Millet olarak, demokrasimizin darbe ile kesintiye uğramasına izin vermediğimiz gibi 15 Temmuz yargılamalarının sıkı takipçisi olarak hain darbe girişimini hayata geçirenlerin kimler olduğunun ortaya çıkarılması, muhakeme edilmesi ve gereken cezayı olması için de elimizden gelen çabayı göstermekteyiz. Ancak 15 Temmuz yargılamaları 15 Temmuz gecesini aydınlatmak yerine bu gece yaşanılanları sulandırmaya doğru gitmektedir. Bu durum ise FETÖ/PDY’nin halen aktif olduğunu süreci istediği doğrultuda götürdüğünü göstermektedir. Bu durum ise herkesin suçsuz ve masum olduğu algısı oluşturmakta olup, FETÖ/PDY’nin asıl faillerinin ortaya çıkmasını engellemektedir.
Bu nedenle biz diyoruz ki Adalet Mülkün Temeli ise Devletin Dini Adalet ise 15 Temmuz sonrası ortaya çıkan hukuksuz yargılamaların da karşısındayız.
15 Temmuz sonrasında Türkiye’nin yaşamış olduğu ekonomik, siyasal, sosyolojik, bürokratik, güvenlik ve hakimlerin bağımsızlığı gibi sorunların 1876 yılından bu zamana kullandığımız parlamenter sistemden kaynaklandığı gerekçe gösterilerek Cumhurbaşkanlı Hükümet Sistemine geçilmesi için 16 Nisan’da referandum yapılmıştır.

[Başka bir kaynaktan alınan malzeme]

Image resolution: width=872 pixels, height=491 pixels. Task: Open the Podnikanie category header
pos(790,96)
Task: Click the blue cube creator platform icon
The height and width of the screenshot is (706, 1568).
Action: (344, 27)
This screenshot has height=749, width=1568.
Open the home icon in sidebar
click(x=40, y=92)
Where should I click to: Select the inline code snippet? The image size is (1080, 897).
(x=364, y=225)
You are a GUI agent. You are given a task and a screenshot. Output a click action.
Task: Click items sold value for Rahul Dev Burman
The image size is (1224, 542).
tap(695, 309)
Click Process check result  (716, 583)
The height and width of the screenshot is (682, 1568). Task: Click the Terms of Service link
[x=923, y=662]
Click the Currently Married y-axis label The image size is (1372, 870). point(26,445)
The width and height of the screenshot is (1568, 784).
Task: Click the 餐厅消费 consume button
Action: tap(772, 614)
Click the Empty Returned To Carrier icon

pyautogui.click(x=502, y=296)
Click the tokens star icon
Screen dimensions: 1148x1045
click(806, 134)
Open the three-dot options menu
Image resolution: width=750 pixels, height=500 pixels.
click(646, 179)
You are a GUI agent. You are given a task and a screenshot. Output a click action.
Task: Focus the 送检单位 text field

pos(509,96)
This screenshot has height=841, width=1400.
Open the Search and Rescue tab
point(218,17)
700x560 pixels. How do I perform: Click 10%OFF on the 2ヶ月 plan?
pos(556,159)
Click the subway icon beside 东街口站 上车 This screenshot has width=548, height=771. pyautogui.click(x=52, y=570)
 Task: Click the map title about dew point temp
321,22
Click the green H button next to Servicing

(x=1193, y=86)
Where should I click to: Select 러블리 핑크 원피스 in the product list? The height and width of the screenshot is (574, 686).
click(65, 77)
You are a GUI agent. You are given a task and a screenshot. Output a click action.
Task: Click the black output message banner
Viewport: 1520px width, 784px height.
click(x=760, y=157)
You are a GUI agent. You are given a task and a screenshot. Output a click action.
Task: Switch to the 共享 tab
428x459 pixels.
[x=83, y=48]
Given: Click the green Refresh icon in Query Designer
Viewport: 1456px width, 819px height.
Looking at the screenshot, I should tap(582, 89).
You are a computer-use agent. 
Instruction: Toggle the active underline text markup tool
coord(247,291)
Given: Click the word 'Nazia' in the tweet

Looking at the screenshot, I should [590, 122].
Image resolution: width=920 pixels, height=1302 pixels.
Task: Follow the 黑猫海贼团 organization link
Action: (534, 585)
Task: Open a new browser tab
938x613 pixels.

Her ne kadar referandum öncesinde bu yeni sistemin Türkiye Cumhuriyetinin devlet kültüründe yeri olmadığını, bu sistemin terörü bitiremeyeceğini, bürokrasideki aksaklıkları gideremeyeceğini, ekonomiyi düzeltemeyeceğini ve hakimlerin bağımsızlığını teminat altına alamayacağını ifade etsek de maalesef Anayasa hukuku litarütüründe vedünya’da örneği ve Anayasal olmayan Cumhurbaşkanlı hükümet sistemine geçilmiştir.
16 Nisan sonrası yaşadıklarımız ve 15 Temmuz sürecine gelişimiz ise Türkiye’nin içinde bulunduğu durumun parlamenter sistemden kaynaklanmadığını yönetenlerin başarısızlıklarından, siyasette ve uluslararası ilişkilerde kullanılan dilden, yanlış iç ve dış politikalardan kaynaklandığını açık bir şekilde ortaya koymaktadır. Bu nedenle ilk fırsatta bizim geçmişimiz olan parlamenter siteme dönülmesinin ve yeni sivil bir anayasasının gerekliliğini vurguluyoruz.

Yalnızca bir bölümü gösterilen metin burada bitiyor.